A França, minha filha, está numa situação precária que só é conhecida pelo
rei e alguns espíritos elevados; mas o rei é uma cabeça sem braços; além
disso, os grandes espíritos que partilham o segredo do perigo não têm
nenhuma autoridade sobre os homens que devem ser utilizados para se
chegar a um resultado feliz. Esses homens, vomitados pela eleição popular,
não querem ser instrumentos. Por mais notáveis que sejam, continuam a obra
de destruição social, ao invés de nos ajudar a consolidar o edifício. Em duas
palavras, não há mais do que dois partidos: Mário e Sila; eu sou por Sila
contra Mário. Eis em bloco nosso assunto. Em detalhe, a Revolução
continua, está implantada na lei, está escrita no solo, está sempre nos
espíritos; é tanto mais formidável por parecer vencida para a maioria desses
conselheiros do trono, que não lhe vêem nem soldados, nem tesouro. O rei é
um grande espírito, vê as coisas claras; mas, dia a dia, conquistado pelos
adeptos do irmão, que querem ir demasiado depressa, ele não tem dois anos
de vida, e esse moribundo arranja as suas cobertas para morrer tranqüilo.
Sabes, minha filha, quais são os efeitos mais destruidores da Revolução?
Jamais os suspeitarias. Ao cortar a cabeça de Luís XVI, a Revolução cortou
a cabeça de todos os chefes de família. Hoje não há mais família, há somente
indivíduos. Ao querer tornar-se uma nação, os franceses renunciaram a ser
um império. Ao proclamar a igualdade de direitos à sucessão paterna,
mataram o espírito da família, criaram o fisco. Prepararam, pois, a fraqueza
das superioridades e a força cega da massa, a extinção das artes, o reinado do
interesse pessoal e abriram caminho à conquista. Achamo-nos entre dois
sistemas: ou construir o Estado pela família, ou constituí-lo pelo interesse
pessoal: a democracia ou a aristocracia, a discussão ou a obediência, o
catolicismo ou a indiferença religiosa, eis a questão em poucas palavras.

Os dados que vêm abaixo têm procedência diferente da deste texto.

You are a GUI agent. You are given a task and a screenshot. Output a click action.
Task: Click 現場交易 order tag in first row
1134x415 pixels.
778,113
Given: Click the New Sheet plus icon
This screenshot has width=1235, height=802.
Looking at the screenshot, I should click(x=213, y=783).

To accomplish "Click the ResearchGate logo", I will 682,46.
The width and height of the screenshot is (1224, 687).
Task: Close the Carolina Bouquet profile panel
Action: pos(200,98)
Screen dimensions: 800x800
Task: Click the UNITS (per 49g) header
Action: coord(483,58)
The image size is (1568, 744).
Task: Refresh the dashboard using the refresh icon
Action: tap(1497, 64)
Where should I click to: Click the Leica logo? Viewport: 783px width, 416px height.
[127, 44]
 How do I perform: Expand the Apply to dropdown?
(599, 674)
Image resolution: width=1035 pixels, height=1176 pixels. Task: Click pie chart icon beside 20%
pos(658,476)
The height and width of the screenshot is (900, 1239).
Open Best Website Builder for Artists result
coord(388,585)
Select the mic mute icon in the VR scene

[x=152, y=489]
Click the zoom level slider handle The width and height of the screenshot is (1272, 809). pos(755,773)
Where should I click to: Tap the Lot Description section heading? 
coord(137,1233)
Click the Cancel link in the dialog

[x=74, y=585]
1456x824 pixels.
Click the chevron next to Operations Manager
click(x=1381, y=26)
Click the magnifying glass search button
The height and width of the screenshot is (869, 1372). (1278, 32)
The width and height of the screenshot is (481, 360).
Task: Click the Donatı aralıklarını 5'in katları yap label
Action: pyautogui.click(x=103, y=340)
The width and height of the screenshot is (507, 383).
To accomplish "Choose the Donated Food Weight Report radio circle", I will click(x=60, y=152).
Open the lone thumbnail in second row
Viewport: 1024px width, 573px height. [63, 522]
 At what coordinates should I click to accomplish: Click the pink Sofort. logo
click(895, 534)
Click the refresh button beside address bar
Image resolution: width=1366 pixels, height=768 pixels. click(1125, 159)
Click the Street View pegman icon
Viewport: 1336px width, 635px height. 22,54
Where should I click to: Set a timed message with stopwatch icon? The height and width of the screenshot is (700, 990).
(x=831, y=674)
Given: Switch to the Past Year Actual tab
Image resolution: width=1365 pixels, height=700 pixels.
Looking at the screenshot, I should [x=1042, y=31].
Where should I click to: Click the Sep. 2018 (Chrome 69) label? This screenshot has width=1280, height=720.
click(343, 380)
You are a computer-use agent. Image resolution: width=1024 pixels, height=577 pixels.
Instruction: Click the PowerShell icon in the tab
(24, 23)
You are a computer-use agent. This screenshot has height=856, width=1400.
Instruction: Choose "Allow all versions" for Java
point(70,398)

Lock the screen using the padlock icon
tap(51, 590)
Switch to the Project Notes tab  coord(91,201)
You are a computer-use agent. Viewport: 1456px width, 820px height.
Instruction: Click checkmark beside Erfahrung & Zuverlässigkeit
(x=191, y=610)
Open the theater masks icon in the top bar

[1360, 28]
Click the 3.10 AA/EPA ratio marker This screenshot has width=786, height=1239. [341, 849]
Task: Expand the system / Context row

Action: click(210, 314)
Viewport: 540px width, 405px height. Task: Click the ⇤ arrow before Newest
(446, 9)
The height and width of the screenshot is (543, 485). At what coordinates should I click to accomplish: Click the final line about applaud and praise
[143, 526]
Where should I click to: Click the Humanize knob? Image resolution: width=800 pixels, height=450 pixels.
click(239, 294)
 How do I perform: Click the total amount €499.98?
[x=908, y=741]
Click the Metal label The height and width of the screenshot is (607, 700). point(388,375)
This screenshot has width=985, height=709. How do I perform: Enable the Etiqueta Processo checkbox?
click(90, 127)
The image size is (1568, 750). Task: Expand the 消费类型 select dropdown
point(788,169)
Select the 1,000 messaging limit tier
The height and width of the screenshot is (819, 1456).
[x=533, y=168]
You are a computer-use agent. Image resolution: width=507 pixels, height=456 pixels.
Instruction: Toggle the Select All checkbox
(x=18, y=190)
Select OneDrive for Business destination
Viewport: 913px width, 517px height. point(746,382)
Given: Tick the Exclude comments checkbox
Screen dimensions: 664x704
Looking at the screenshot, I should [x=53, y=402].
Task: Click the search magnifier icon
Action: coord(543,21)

Pertenço ao pequeno número dos que querem resistir ao que se denomina
povo, no próprio interesse deste. Não se trata mais de direitos feudais, como
se diz aos ingênuos, nem de fidalguia; trata-se do Estado, trata-se da vida da
França. Todo país que não se baseia no poder pátrio fica sem existência
assegurada. Aí começa a escala das responsabilidades, e a subordinação que
ascende até o rei. O rei somos nós todos! Morrer pelo rei é morrer por si
mesmo, pela própria família, a qual não morre, da mesma forma que não
morre o reino (BALZAC. 1994 p.237-238).
Este é o discurso utilizado pelo pai de Luíza para conseguir que ela abra mão de sua parte na
herança da avó em favor do irmão, cujo objetivo era adquirir terras. A visão política do pai de
Luíza mostra sua preocupação com o estabelecimento da democracia. Ele temia que, com o
poder político nas mãos do povo, o Estado sucumbisse na desordem, desencadeando uma luta
por interesses pessoais e não nacionais, o que poderia culminar na desagregação da família,
das artes, da fé e da própria França. Afinal, segundo ele, o poder de um país é composto pelas
famílias ricas, cujos membros têm como interesse comum a defesa do tesouro monetário.